• **Document source**

--------

Le 5e Toulouse Whisky Festival a lieu ce mois-ci à Toulouse. À l’origine de cet événement : Anne-Sophie Bigot, blogueuse toulousaine devenue en dix ans une référence internationale dans le mundillo élitiste et phallo du whisky. Elle nous reçoit derrière le rideau du Hopscotch, le pub aux 350 whiskies qu’elle tient à deux pas de la rue Saint-Rome avec Roderick, son compagnon écossais.
A 12 ans déjà, elle brûlait de quitter Pau pour gagner Londres. Ado, elle a rêvé d’Angleterre en écoutant du métal et du brit rock. Elle adorait l’anglais, voulait devenir bilingue, et comptait pour cela davantage sur le punk que sur les profs. À 18 ans, elle est partie pour Camden, quartier des tatoués, des gratteux, des gothiques. C’était en 2008, et ce berceau du punk vivait encore à l’écart du tourisme instagramé.
Pour s’offrir son rêve, elle bossait jour et nuit. Quand ça souriait, elle organisait des concerts pour des boîtes et des bars. Quand ça ne voulait pas, elle enchaînait les petits boulots : « Opératrice en centre d’appel, traductrice, vendeuse… j’ai tout fait. Je n’avais qu’une idée en tête : gagner assez d’argent pour payer mon loyer. » Au bout de deux ans, de guerre lasse, elle a jeté l’éponge : « La musique paie mal et la vie à Londres est chère. Bosser autant pour aussi peu, ça n’avait pas de sens. » Retour en France, à Bordeaux, pour une licence anglais-chinois : « Parler le mandarin me paraissait une bonne option pour l’avenir et le business » argue-t-elle dans une intonation de job-dating.

--------

• **Données affichées**
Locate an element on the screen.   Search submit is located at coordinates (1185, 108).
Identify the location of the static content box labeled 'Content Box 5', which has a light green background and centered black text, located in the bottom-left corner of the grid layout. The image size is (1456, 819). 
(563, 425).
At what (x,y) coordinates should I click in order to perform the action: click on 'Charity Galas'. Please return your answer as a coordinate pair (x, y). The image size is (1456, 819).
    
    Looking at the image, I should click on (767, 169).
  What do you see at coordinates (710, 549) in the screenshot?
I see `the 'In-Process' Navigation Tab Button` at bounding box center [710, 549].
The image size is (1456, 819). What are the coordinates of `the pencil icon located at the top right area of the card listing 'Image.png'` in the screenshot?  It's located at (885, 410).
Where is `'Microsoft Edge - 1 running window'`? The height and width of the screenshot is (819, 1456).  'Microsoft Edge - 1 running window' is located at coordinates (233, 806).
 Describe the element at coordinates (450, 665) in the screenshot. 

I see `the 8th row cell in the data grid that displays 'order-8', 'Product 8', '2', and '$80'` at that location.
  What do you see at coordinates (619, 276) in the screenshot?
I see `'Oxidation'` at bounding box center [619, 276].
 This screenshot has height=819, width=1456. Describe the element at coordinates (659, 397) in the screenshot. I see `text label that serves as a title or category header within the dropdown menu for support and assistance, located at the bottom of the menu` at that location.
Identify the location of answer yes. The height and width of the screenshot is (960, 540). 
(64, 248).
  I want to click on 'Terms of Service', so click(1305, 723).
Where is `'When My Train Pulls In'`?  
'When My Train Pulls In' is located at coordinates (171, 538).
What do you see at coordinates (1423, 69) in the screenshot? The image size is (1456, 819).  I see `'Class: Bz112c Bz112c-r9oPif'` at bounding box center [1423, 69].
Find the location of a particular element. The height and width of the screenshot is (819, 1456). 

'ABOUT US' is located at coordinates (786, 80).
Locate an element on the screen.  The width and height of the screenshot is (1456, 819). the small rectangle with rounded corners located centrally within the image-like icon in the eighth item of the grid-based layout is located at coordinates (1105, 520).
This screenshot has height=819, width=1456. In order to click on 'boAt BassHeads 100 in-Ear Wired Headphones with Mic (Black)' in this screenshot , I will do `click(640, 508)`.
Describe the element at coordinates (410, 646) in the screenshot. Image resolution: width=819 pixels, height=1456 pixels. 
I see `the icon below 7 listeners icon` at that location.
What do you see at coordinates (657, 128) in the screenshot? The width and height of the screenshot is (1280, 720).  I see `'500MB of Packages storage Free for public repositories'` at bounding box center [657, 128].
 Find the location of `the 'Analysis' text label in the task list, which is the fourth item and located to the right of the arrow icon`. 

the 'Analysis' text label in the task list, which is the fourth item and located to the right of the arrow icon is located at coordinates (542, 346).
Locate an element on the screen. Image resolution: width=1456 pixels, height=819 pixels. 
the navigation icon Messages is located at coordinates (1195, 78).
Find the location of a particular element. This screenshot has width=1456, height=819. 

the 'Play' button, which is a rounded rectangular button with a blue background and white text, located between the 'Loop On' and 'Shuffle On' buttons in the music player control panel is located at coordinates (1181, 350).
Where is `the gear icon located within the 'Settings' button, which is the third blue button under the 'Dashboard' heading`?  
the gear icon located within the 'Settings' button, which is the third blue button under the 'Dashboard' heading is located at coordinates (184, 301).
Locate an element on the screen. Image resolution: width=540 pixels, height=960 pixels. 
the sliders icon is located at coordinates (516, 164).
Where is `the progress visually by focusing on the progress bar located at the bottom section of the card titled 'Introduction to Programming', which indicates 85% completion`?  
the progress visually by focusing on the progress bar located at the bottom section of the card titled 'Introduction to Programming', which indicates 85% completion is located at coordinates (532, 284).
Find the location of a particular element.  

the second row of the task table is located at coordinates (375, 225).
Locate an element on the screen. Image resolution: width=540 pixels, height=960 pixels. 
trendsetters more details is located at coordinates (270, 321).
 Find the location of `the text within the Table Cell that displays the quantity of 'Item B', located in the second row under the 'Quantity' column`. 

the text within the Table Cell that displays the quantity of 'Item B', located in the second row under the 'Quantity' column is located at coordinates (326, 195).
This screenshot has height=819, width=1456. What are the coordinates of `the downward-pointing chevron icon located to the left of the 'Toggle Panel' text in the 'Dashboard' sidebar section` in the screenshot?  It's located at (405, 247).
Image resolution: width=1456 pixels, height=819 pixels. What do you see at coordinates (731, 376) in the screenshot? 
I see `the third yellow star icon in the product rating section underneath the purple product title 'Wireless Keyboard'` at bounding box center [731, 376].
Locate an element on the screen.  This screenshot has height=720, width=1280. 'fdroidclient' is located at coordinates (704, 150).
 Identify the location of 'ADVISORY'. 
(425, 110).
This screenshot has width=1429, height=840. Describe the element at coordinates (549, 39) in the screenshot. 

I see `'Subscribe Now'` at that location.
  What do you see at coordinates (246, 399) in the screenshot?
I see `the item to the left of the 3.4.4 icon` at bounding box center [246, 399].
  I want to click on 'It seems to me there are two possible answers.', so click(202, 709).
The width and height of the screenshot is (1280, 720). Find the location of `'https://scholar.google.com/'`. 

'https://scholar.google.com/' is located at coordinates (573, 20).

--------

• **Consigne**
Quelle suite écririez-vous au portrait d'Anne-Sophie Bigot donné plus haut, en reprenant juste après sa dernière phrase ?

• **Réponse**
C’est pile à cette époque qu’elle s’éprend de Roderick. Il est Toulousain, airbusien, blond, balèze et celte. Né à Aberdeen, Écosse, au bord de la mer du Nord. Une fois diplômée, elle le rejoint à Toulouse. Elle s’inscrit au Mirail, en master en management des métiers du tourisme.
Tout écossais qu’il soit, Roderick connait mal son pays natal. Il a grandi de par le monde, au gré des mutations de son père qui bosse dans le pétrole. Ça a tout de suite donné des idées à Anne-Sophie Bigot : « Je lui ai offert un petit voyage-surprise en Écosse. En quelques jours, on est tombés en amour total du pays. Les paysages, la culture, les gens, la gastronomie, on a tout adoré. » Comme tout trip écossais qui se respecte, celui du couple passe par une distillerie. Ils en choisissent une au hasard, quelque part au nord de Glasgow. Les spiritueux, ce n’est pas spécialement leur truc. Ils sont là par curiosité. « Sur place : coup de foudre ! On fait plus que découvrir une eau-de-vie. On vit une expérience, on est initiés à tout un univers, avec ses savoir-faire ancestraux, ses codes, sa culture, ses maîtres de chais, ses distillateurs, ses blenders, ses brasseurs… »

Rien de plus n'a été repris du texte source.